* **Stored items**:
╔══

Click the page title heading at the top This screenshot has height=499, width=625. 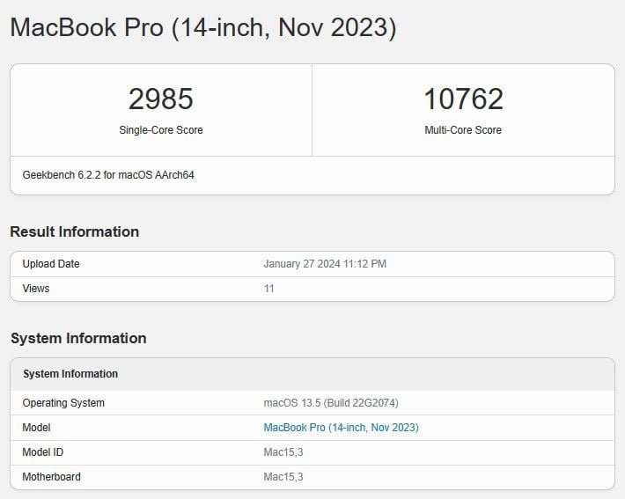(203, 27)

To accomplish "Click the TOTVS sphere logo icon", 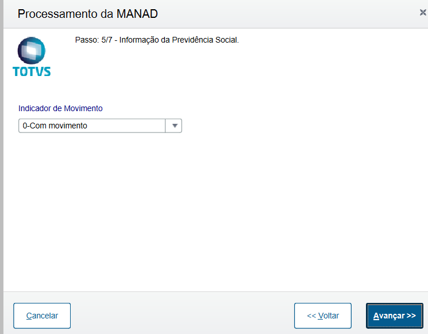I will [x=32, y=51].
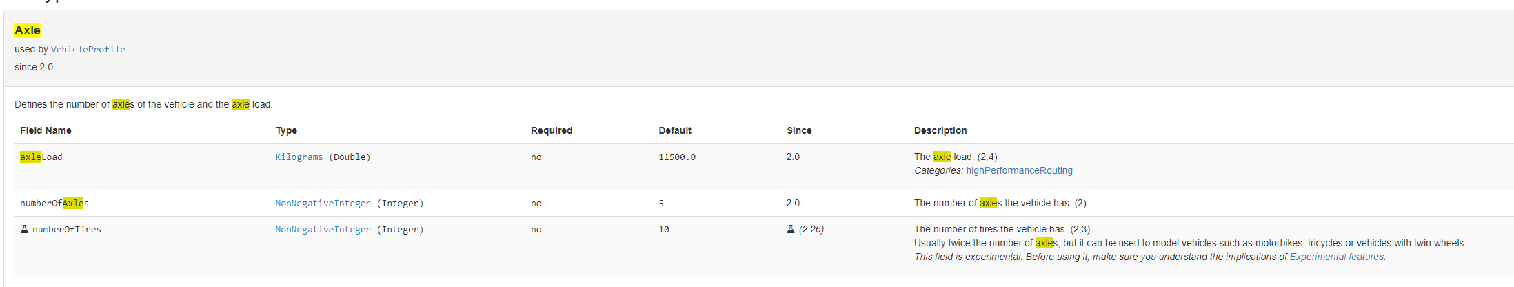Open the Kilograms type link
1514x287 pixels.
click(299, 157)
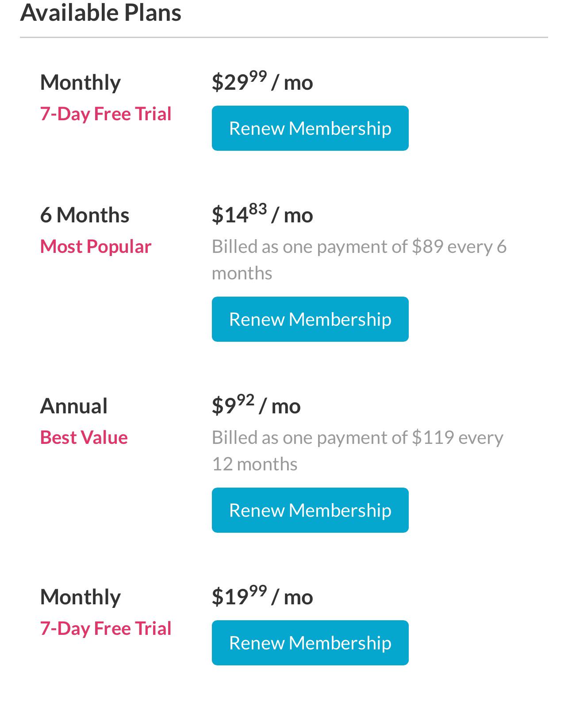Click the Monthly label beside $19.99 price

pyautogui.click(x=80, y=597)
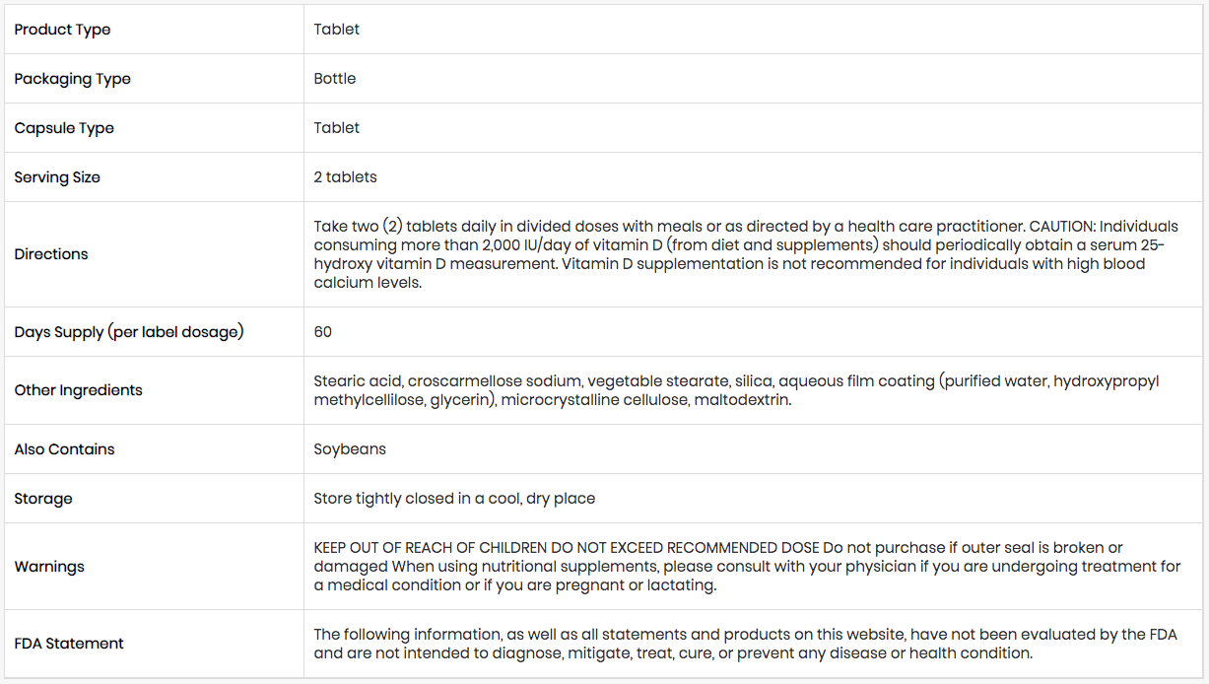Click the Other Ingredients label
The width and height of the screenshot is (1209, 684).
(x=78, y=390)
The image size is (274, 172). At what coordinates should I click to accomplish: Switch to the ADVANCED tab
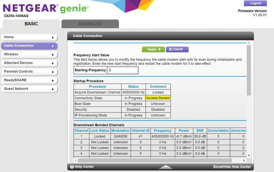(x=90, y=24)
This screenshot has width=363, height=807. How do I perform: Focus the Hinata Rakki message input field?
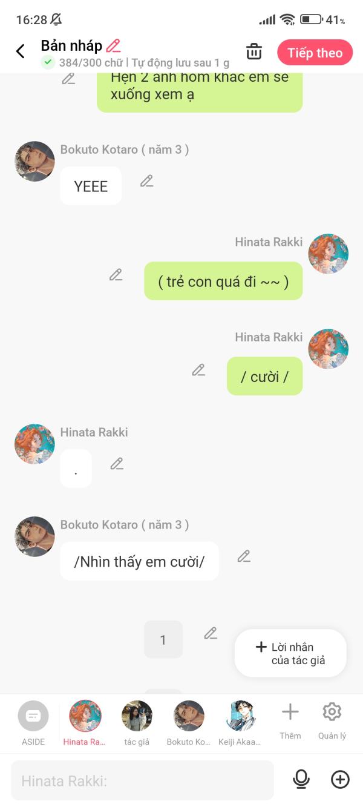point(142,780)
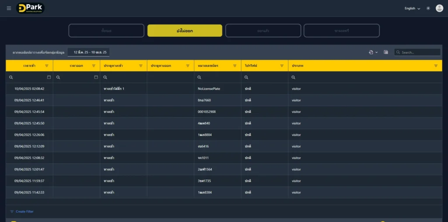The image size is (448, 222).
Task: Open filter menu on เวลาออก column header
Action: pos(94,66)
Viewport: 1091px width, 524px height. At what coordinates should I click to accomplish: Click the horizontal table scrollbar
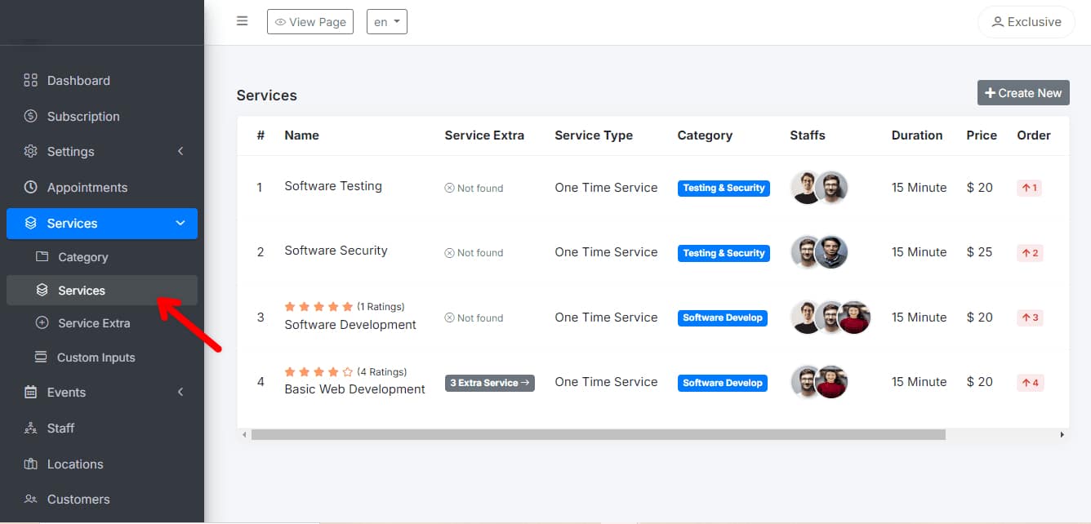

╚══

* **YOUR GOAL**: Retype, please, exactly the lines that begin with the one containing "This screenshot has width=363, height=807." and end at the last line of the entries above, both included, leaving out pictures.

* **RESPONSE AREA**:
This screenshot has width=363, height=807. How do I perform: Focus the Hinata Rakki message input field?
point(142,780)
The image size is (448, 222).
Task: Open filter menu on เวลาออก column header
Action: pos(94,66)
Viewport: 1091px width, 524px height. At what coordinates should I click to accomplish: Click the horizontal table scrollbar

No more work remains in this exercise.